I remember hitting 250 and thinking this really isn't so bad!! A hundred pounds less and all. Then it was all about 200. Now its about my body being very, very stubborn and just getting it to 190.
Congrats veggymom! Not so much on the loss as on the success in claiming the power back for yourself. I still couldn't do that. I've been humiliated so many times. But I did finally tell (reluctantly and he actually went out of his way to find out after nearly three years) my dh what I weigh. The thought still gives me anxiety!
01-25-2006, 08:41 PM
Hubs, yes I'm a little crazy. But I think it's like what VeggyMom said - scales no longer have the power to frighten me. I know I'm loosing weight. I can feel it in my clothes, and in my energy level. I'm exercising everyday, so I know, or at least hope, that I'm increasing my lean body mass. But I sure do want to change my ticker!
I was going through a box of old pictures last night. I think I may have been at my biggest about 3 years ago. I've always been big, but the person staring out in that picture was a total stranger to me. For some reason, I never pictured myself as big as my pictures. I saw another picture taken around 1997 of me in a shirt I still have. I dug it out of my closet and tried it on. It fits me about the same as it did then, maybe a little bit better. I still have a long way to go, but I'm getting there.
01-26-2006, 01:19 PM
VeggyMom, what a triumphant post! It lifted my heart and made me smile. All of us here know too well the tyranny of the cold, unfeeling scale! It no longer holds any terrors for you. Great work, and keep it up!! :bravo: :dance: :dance:
01-27-2006, 01:41 PM
Congratulations, VM! It's a great feeling, isn't it?

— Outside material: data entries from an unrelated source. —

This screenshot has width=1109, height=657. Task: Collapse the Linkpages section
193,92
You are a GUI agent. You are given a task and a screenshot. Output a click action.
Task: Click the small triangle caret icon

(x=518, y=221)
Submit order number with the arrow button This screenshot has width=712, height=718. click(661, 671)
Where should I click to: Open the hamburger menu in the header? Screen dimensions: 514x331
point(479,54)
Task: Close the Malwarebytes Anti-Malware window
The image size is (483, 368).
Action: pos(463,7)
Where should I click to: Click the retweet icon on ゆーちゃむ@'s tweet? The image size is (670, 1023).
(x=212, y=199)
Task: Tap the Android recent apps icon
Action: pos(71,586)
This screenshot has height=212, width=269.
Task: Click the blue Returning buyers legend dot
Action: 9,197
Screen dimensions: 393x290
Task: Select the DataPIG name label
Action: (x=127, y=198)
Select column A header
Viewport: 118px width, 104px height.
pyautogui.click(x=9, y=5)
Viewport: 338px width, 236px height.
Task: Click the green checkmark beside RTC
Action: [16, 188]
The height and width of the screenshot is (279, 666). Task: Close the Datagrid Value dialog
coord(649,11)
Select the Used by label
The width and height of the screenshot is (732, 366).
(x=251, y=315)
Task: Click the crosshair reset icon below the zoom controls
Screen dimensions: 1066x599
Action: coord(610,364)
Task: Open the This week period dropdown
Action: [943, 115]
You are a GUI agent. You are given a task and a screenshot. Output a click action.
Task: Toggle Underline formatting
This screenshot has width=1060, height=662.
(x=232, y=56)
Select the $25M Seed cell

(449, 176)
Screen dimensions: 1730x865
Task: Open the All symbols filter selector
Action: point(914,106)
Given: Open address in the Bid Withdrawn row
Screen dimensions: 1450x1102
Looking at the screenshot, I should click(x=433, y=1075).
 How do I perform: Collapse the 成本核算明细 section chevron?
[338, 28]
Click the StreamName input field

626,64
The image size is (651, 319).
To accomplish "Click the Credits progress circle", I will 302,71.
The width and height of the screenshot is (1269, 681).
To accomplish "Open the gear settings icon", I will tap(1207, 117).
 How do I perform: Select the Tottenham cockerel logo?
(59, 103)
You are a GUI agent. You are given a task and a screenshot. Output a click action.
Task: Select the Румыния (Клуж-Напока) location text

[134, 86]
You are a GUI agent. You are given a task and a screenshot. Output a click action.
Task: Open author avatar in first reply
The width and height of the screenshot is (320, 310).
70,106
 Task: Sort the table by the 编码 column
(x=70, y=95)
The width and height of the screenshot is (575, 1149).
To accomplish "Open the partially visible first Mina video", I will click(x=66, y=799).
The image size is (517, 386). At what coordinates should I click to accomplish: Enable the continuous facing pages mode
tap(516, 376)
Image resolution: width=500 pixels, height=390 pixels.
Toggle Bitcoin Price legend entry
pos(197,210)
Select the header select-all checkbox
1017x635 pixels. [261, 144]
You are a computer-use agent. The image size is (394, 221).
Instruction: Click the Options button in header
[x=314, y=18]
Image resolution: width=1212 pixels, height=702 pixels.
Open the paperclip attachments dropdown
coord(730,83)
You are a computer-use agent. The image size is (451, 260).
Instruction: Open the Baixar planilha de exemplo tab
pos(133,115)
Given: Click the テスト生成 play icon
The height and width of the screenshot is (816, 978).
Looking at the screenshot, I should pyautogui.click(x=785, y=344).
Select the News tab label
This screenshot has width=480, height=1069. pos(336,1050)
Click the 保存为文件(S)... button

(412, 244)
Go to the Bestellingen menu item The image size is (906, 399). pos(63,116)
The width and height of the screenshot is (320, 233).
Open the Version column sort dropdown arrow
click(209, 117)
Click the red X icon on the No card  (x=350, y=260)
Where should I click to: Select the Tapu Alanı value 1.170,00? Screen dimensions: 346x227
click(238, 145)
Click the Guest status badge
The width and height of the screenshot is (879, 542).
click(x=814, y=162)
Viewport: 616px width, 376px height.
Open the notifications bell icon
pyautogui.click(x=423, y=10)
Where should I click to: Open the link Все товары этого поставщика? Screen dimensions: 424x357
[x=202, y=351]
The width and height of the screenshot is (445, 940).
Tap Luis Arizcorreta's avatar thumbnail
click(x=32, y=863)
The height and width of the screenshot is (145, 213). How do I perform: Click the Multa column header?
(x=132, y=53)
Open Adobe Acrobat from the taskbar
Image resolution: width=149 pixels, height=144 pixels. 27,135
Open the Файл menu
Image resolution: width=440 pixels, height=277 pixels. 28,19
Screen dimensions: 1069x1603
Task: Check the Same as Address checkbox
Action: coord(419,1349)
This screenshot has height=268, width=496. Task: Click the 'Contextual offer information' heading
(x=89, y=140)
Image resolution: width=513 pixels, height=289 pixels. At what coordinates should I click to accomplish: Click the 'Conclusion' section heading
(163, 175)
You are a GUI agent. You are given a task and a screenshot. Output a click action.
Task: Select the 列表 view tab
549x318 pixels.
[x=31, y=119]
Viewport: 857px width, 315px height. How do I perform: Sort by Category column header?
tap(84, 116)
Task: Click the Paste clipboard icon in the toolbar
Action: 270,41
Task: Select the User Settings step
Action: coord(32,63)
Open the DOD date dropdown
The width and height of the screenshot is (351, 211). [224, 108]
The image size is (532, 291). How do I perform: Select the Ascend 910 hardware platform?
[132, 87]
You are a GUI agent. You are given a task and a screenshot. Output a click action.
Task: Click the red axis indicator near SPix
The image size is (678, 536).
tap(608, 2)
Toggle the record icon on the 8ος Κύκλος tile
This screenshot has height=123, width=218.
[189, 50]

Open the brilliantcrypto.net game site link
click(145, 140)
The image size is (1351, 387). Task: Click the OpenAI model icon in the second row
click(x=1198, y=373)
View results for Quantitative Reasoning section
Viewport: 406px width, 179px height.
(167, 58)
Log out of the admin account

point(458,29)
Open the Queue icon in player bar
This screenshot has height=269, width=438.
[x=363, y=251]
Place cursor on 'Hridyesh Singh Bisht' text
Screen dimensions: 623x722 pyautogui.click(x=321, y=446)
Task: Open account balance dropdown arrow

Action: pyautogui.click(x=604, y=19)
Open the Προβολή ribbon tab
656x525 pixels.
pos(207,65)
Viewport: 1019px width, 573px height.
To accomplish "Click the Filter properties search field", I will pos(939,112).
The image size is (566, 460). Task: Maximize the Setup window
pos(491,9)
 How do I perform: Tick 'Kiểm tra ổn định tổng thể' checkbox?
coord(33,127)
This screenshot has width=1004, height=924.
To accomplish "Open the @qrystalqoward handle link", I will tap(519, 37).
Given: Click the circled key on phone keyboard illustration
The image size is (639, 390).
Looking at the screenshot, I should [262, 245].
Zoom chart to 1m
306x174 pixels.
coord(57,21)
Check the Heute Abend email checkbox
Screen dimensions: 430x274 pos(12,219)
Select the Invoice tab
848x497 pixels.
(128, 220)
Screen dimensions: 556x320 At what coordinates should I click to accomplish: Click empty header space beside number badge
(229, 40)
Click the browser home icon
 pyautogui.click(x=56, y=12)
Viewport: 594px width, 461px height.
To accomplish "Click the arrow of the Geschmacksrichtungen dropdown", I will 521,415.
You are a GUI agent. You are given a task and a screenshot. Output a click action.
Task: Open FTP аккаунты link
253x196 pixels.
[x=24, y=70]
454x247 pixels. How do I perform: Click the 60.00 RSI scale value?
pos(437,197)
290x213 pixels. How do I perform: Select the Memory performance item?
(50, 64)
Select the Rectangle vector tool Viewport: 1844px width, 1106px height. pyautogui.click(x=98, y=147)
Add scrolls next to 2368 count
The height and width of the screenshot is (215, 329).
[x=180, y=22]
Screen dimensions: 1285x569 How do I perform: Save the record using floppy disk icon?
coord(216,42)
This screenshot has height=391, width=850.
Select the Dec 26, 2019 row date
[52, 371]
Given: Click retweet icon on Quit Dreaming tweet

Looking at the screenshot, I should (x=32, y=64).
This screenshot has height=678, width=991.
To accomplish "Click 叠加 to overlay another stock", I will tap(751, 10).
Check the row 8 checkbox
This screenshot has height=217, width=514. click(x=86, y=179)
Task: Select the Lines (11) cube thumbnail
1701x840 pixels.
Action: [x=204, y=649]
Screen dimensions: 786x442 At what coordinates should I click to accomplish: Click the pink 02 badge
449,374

Hubs, I'm with you ~ I would go absolutely bonkers if I couldn't know how much I weighed. Goth, you've got the patience of Job. I'll be logging in here first thing Feb 2 to congratulate you! LOL
01-27-2006, 04:34 PM
Invisigoth - I really admire your ability to not weigh! I have my next appointment with my surgeon on Feb. 23. I'm going to follow your example and try really hard not to weigh myself until then. Hmmm ... might be time to take the batteries out of the scale!